Exercise aim. Exactly how many lines below mention "agent"? Answer with that number alone.

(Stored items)

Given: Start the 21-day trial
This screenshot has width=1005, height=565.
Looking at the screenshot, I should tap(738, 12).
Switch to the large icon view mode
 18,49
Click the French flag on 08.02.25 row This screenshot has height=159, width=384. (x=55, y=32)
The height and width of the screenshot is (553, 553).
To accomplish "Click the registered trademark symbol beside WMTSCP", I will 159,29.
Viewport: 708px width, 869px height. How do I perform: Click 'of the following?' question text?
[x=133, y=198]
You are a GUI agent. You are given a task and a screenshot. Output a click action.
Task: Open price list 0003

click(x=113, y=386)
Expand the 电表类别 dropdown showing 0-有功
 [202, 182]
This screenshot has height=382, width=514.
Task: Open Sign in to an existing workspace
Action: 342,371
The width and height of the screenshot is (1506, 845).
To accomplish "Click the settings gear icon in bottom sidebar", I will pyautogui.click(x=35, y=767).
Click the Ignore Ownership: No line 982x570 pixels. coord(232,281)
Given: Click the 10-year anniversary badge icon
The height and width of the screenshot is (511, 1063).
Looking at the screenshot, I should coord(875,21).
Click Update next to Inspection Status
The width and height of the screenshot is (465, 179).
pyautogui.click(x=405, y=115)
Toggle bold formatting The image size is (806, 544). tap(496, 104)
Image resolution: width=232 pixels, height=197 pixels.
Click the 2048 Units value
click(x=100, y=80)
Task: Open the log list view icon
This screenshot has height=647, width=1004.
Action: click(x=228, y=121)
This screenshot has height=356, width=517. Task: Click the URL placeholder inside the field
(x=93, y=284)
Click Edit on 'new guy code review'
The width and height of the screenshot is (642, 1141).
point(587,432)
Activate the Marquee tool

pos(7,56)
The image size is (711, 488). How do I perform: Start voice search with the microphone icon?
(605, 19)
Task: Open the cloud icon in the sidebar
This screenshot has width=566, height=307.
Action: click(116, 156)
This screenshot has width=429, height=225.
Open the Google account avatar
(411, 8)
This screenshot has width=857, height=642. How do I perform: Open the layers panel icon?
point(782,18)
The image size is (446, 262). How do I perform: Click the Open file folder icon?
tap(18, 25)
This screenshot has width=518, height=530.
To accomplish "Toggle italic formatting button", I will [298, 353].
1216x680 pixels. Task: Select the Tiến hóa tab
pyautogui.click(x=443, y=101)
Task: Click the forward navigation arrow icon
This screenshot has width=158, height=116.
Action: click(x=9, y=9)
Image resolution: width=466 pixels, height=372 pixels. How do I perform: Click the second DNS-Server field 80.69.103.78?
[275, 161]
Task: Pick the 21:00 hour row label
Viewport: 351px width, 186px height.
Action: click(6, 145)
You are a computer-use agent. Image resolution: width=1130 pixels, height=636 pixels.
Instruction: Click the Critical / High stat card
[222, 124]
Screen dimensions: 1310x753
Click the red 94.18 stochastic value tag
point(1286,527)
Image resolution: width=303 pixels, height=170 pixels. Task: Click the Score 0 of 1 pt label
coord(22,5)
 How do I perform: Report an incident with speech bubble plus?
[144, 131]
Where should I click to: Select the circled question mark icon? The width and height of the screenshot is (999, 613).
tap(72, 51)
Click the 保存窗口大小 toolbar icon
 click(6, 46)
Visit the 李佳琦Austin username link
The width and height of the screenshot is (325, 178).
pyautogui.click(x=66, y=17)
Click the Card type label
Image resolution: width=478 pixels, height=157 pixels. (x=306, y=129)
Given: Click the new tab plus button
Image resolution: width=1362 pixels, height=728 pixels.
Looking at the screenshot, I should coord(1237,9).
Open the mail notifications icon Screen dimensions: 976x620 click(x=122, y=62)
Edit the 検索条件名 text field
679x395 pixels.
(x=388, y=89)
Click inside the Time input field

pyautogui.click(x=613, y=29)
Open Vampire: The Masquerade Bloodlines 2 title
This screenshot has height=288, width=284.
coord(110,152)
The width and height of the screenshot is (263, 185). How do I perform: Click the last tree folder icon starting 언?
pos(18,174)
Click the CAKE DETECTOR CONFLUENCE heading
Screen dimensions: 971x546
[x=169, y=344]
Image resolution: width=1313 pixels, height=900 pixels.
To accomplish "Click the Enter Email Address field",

Solution below. 2